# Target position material
▶

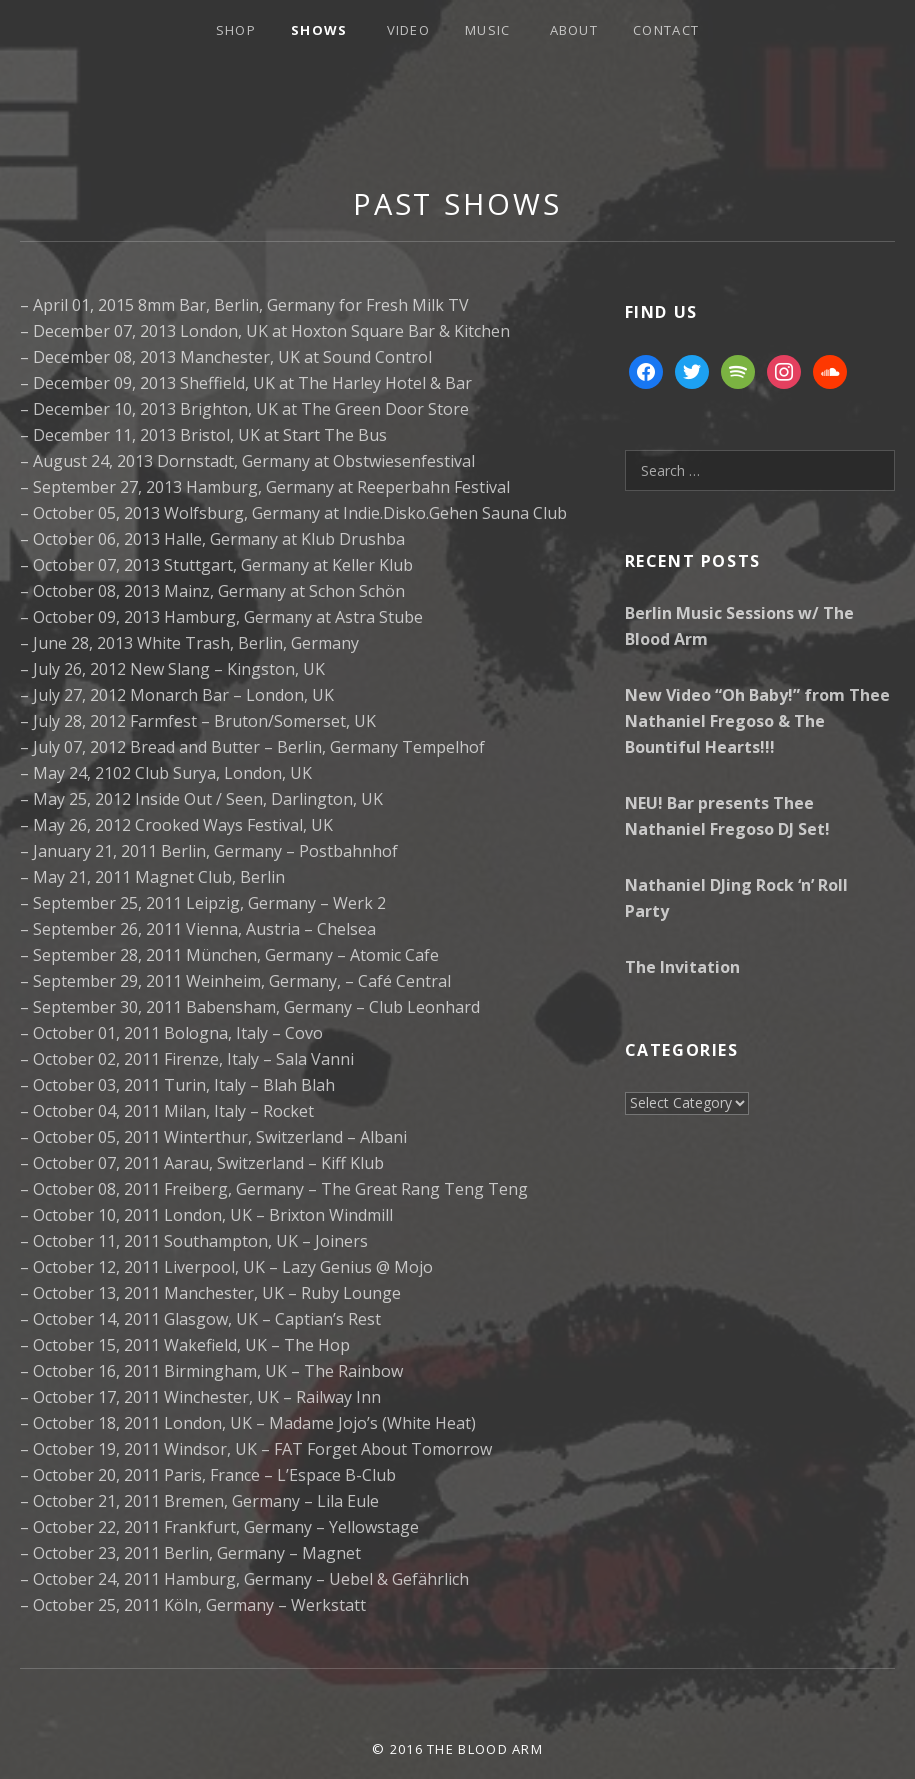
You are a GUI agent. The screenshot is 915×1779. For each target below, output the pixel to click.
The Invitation (682, 967)
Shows (319, 30)
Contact (666, 30)
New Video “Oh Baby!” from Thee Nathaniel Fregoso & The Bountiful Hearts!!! (757, 721)
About (574, 30)
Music (488, 30)
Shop (236, 30)
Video (409, 30)
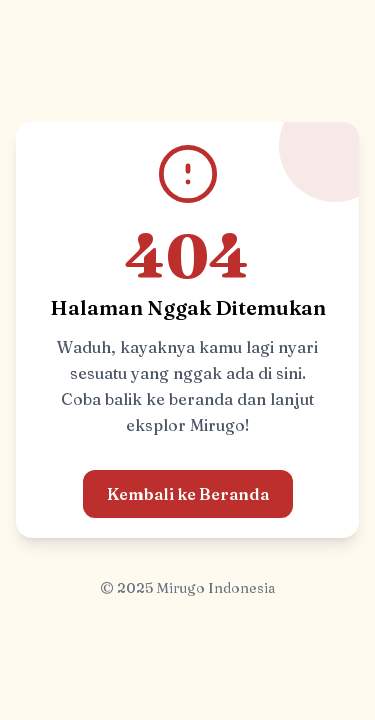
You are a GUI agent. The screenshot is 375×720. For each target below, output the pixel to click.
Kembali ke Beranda (188, 494)
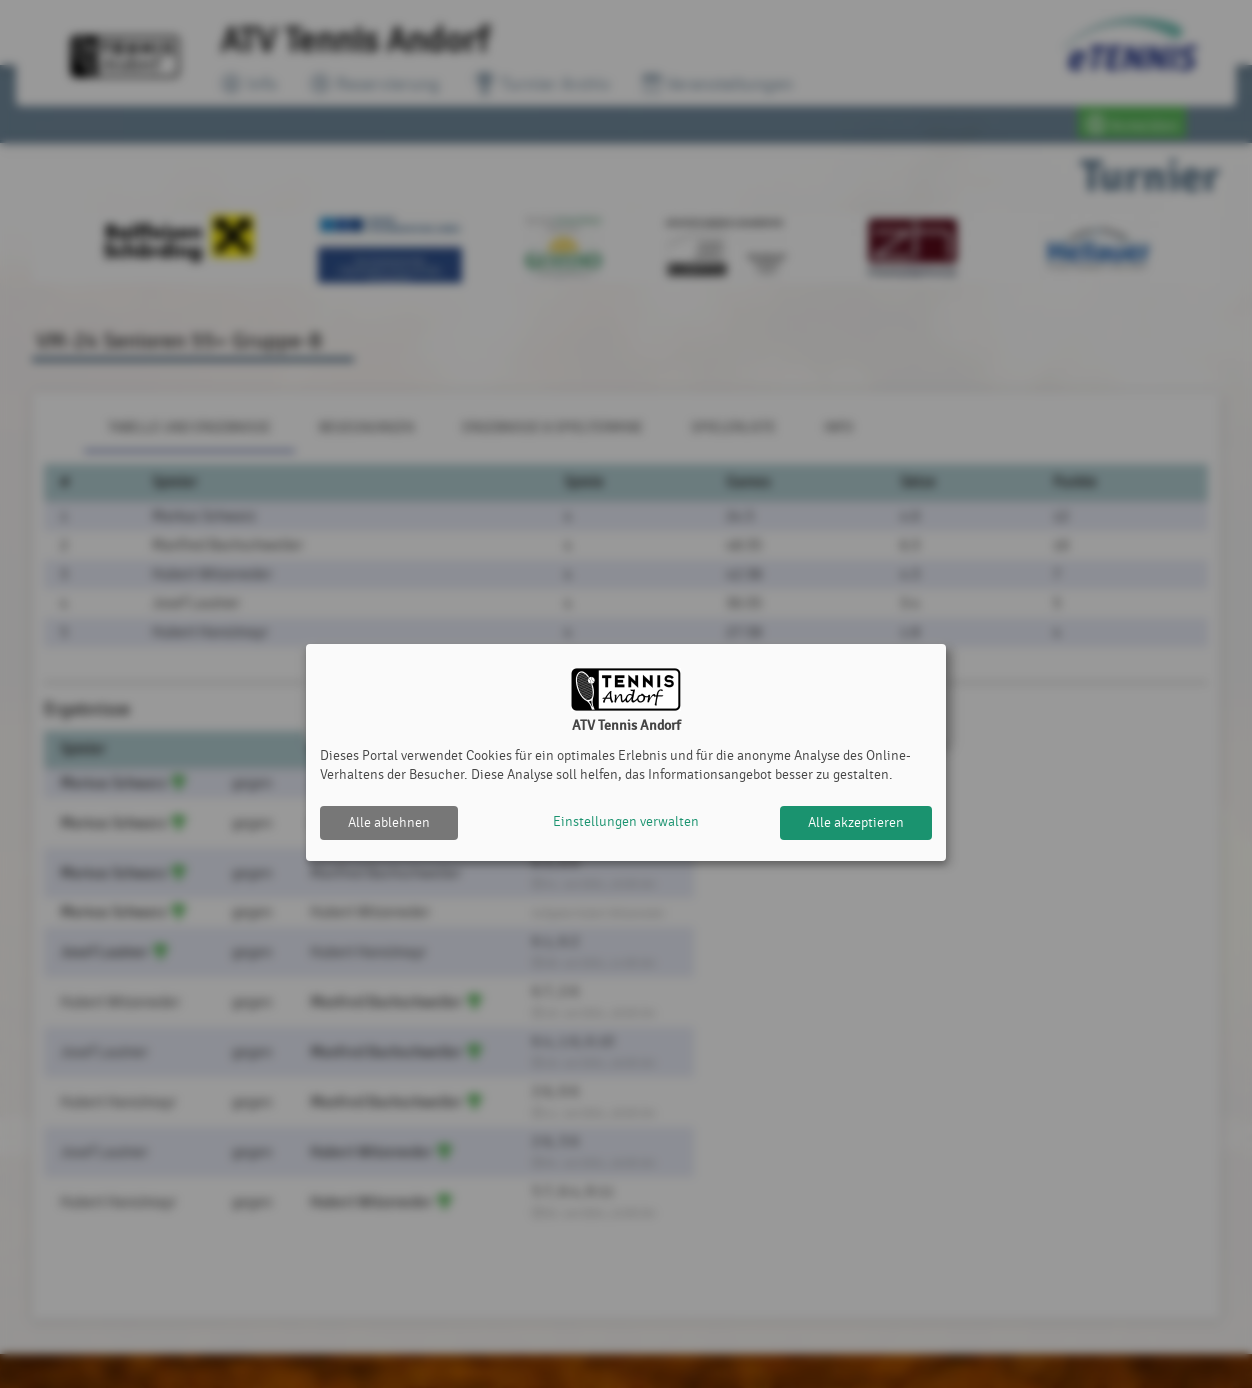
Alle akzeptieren (856, 822)
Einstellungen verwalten (626, 822)
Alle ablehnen (389, 822)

◀

# Do this
Quote every line of the material above verbatim, omitting the pictures.

# Full solution
You are a GUI agent. The screenshot is 915×1779. For each target below, output the pixel to click.
The Invitation (682, 967)
Shows (319, 30)
Contact (666, 30)
New Video “Oh Baby!” from Thee Nathaniel Fregoso & The Bountiful Hearts!!! (757, 721)
About (574, 30)
Music (488, 30)
Shop (236, 30)
Video (409, 30)
You are a GUI agent. The screenshot is 375×720. For each target below, output the pixel to click.
Kembali ke Beranda (188, 494)
Alle akzeptieren (856, 822)
Einstellungen verwalten (626, 822)
Alle ablehnen (389, 822)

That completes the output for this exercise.